Records provided:
>>>>

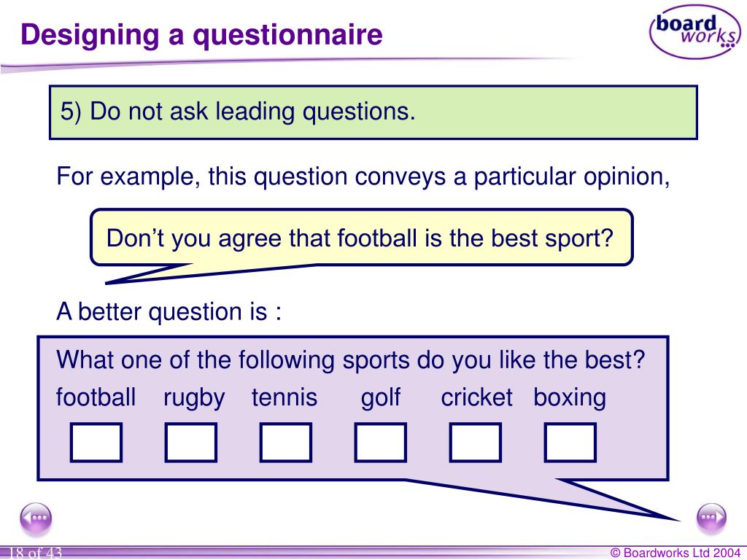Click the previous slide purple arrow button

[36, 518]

<<<<
>>>>

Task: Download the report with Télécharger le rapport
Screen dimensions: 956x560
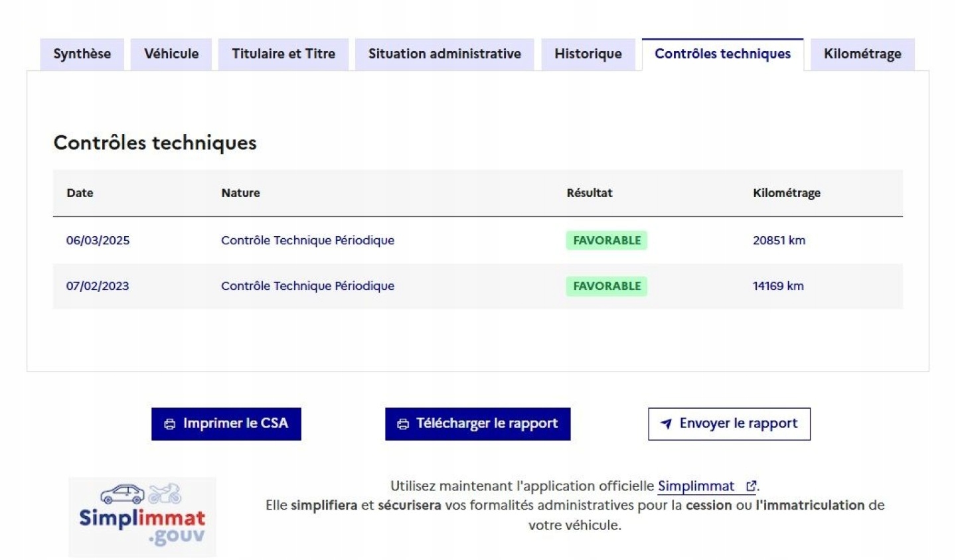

<<<<
>>>>

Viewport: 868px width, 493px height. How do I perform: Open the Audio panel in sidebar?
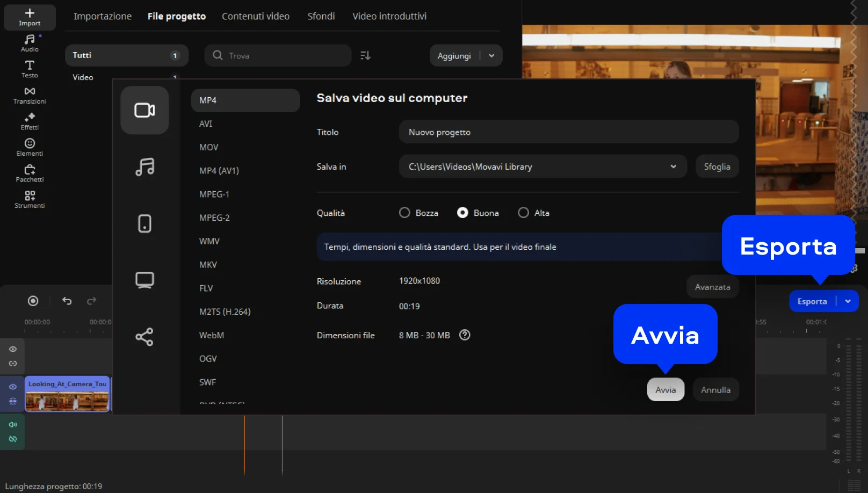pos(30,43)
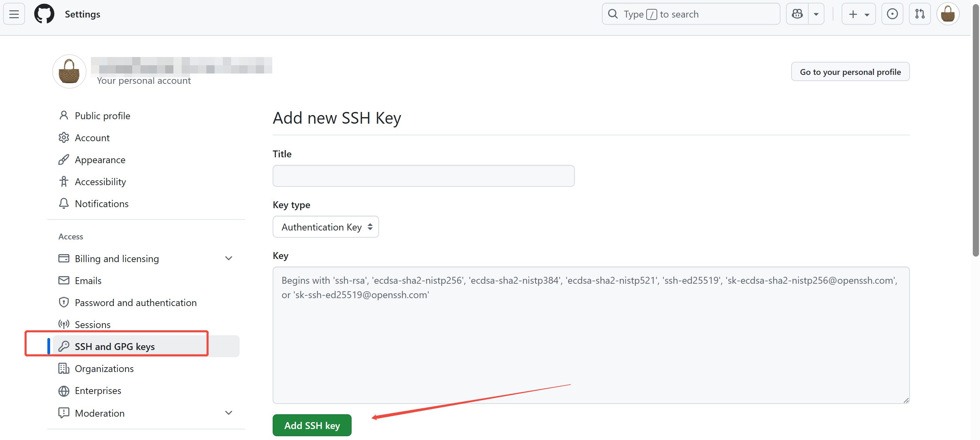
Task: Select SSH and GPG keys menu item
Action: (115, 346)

<<<<

Task objective: Copy out, word for word, the part of the entries above that begins at the line with "Task: Download the" and ends at the line with "Screen dimensions: 956x560", including both.

Answer to this exercise:
Task: Download the report with Télécharger le rapport
Screen dimensions: 956x560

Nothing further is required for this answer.